The author is deeply grateful to all of the collaborators in the Department of Medicine and Clinical Science, Medical Innovation Center, EBM Research Center, and Translational Research Center, Kyoto University Graduate School of Medicine, and the Hormone Foundation of Japan, especially Professors Hiroo Imura, Hisayuki Matsuo, Kenji Kangawa, and Shu Narumiya for valuable advice and encouragement. The author is also deeply grateful to patients and their families for their understanding and participation in translational research.

This work was mainly supported by a Grant-in-Aid for Scientific Research from the Japanese Ministry of Education, Culture, Sports, Science, and Technology. This work was also supported in part by grants from Smoking Research Foundation and The Hormone Station of Japan. The author declares no other conflicts of interest.

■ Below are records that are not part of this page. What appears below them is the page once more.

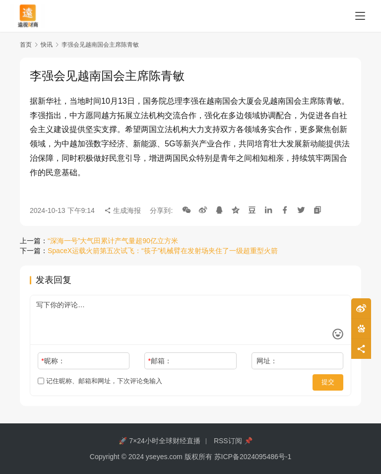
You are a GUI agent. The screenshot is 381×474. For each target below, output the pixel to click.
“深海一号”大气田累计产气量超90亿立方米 (113, 241)
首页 (26, 44)
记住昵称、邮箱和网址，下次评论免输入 (100, 381)
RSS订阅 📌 (233, 441)
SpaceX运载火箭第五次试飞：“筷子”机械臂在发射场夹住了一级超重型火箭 (163, 251)
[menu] (360, 16)
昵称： (52, 361)
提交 (329, 381)
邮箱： (160, 361)
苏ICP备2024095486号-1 (253, 457)
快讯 (47, 44)
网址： (266, 361)
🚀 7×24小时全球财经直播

Added in proof: A paper of Phase II clinical trial of CNP analog on patients with achondroplasia presenting its safety and efficacy has been published after the submission of manuscript (N. Engl. J. Med. 2019, 381, 25–35).

Profile

Kazuwa Nakao was born in Hyogo Prefecture in 1948 and entered Kyoto University School of Medicine in 1967. During his time at the School of Medicine, he had the chance to be introduced to basic research in biochemistry in the laboratory of late Professor Osamu Hayaishi and learned the pleasure of basic research and gained valuable experience similar to MD-PhD students. He graduated from Kyoto University Graduate School of Medicine in 1973 and entered the Graduate Course of Internal Medicine at Kyoto University headed by Professor Hiroo Imura and did his MD-PhD thesis work on the clinical significance of an opioid peptide, β-endorphin. During this research on opioid peptides, he also received excellent supervision from late Professor Shosaku Numa, an outstanding molecular biologist. These fortune encounters with three excellent mentors in biochemistry, internal medicine, and molecular biology enabled him to become a bidirectional translational physician-scientist, that is, “from bench to bedside” or “from bedside to bench”. He became Professor of Medicine at Kyoto University Graduate School of Medicine in 1992 and retired in 2013. He has performed pioneering translational studies on the natriuretic peptide family (atrial natriuretic peptide, brain natriuretic peptide, and C-type natriuretic peptide) and on leptin. He has led the development of clinical applications of the natriuretic peptide family and leptin as both diagnostics and therapeutics, and created translational science to promote translational research and trained young translational scientists in Japan. He served as President of the Japan Society of Internal Medicine, Chairman of the Board of Directors of the Japan Endocrine Society, Japan Society of the Study for Obesity, Japan Society of Cardiovascular Endocrinology and Metabolism (CVEM), and Japan Society of Molecular Medicine. He has received Awards from the Japan Endocrine Society, Japan Society of the Study for Obesity, Takamine Award of CVEM, Japan Medical Association Award, Takeda Medical Award and also Medal with Purple Ribbon. He is now Professor Emeritus at Kyoto University, and is working as a researcher in the Medical Innovation Center, Kyoto University Graduate School of Medicine, and the President of certified NPO “The Hormone Station of Japan”. He is an Honorary Citizen of Yabu-City, Hyogo Prefecture.